Task requirements: Pick out every line of the records that contains the string "Instruction", and copy each one. Case counts.

[Extracted data entries]
— Begin —
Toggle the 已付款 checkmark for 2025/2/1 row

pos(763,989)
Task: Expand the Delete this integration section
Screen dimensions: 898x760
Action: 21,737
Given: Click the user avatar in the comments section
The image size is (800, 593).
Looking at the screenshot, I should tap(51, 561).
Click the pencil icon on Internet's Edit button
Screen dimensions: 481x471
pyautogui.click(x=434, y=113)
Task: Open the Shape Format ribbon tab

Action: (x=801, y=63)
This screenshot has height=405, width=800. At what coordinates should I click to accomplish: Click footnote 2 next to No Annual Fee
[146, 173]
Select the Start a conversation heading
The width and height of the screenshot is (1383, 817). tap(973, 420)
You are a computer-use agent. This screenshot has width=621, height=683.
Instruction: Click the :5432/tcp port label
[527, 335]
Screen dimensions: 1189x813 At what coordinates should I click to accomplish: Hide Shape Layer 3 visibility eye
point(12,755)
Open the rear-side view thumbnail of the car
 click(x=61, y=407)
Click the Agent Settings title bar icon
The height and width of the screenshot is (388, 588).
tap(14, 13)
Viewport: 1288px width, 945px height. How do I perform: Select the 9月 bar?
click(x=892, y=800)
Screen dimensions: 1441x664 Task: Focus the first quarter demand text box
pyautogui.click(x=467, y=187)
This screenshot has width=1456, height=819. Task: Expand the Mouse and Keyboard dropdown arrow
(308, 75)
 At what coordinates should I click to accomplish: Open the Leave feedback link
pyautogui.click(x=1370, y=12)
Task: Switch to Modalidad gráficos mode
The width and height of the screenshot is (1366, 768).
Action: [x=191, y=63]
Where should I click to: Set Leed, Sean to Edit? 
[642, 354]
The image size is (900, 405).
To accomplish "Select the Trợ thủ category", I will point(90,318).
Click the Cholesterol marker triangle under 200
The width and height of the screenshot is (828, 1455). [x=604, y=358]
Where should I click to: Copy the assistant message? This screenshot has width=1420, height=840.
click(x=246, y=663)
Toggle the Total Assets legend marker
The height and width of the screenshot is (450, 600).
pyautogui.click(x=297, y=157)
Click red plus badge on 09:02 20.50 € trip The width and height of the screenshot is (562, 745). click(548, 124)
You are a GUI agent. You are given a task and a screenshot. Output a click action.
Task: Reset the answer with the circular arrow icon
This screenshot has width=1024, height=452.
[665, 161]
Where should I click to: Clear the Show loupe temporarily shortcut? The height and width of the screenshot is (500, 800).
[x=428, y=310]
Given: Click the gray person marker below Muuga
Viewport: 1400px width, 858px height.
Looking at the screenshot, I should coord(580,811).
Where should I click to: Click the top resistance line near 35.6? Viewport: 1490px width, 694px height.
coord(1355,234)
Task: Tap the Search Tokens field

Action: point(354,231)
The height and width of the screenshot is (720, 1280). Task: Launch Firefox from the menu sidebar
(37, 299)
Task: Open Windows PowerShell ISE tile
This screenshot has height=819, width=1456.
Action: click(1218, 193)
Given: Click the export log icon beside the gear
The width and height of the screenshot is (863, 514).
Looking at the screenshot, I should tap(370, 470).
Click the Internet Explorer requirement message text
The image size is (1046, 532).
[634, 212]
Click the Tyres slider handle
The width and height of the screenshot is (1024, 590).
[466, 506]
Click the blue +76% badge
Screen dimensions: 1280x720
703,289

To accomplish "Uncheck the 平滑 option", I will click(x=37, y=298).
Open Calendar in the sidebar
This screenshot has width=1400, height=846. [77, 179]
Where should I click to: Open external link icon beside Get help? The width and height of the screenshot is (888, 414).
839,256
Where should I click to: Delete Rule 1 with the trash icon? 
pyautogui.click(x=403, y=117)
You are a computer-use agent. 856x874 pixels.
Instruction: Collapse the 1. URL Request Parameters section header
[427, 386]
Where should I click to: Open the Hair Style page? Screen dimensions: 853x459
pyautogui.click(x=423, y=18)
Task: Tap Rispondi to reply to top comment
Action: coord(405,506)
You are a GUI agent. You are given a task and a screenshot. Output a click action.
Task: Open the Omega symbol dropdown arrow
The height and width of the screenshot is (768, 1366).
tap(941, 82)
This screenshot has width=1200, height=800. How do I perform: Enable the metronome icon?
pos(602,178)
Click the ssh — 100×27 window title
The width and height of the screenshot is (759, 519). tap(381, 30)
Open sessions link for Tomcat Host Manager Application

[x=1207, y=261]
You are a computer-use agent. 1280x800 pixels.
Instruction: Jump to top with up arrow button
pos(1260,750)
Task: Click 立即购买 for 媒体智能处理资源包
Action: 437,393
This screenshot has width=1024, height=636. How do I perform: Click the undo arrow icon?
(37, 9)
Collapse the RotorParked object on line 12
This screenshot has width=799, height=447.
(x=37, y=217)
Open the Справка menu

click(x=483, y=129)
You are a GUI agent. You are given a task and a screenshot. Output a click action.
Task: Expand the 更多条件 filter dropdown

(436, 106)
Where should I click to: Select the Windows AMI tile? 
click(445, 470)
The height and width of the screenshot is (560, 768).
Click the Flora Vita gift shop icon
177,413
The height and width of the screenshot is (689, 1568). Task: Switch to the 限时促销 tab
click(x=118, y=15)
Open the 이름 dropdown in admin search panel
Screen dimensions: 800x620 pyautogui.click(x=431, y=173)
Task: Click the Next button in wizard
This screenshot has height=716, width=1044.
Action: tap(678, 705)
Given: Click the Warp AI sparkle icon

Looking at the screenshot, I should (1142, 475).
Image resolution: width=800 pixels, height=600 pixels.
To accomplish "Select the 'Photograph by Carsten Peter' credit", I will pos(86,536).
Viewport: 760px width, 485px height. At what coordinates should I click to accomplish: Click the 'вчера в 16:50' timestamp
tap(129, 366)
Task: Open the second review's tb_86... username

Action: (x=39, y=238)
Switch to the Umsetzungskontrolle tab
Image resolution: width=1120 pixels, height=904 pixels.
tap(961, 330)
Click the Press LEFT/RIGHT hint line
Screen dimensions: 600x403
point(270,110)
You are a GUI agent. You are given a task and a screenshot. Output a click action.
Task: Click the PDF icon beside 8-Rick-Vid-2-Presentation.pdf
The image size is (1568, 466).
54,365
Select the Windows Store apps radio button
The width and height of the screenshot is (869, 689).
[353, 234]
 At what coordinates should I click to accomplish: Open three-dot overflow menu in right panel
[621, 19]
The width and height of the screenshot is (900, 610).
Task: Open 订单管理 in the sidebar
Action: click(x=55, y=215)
— End —
Response below:
Instruction: Click the :5432/tcp port label
Instruction: Collapse the 1. URL Request Parameters section header
Instruction: Jump to top with up arrow button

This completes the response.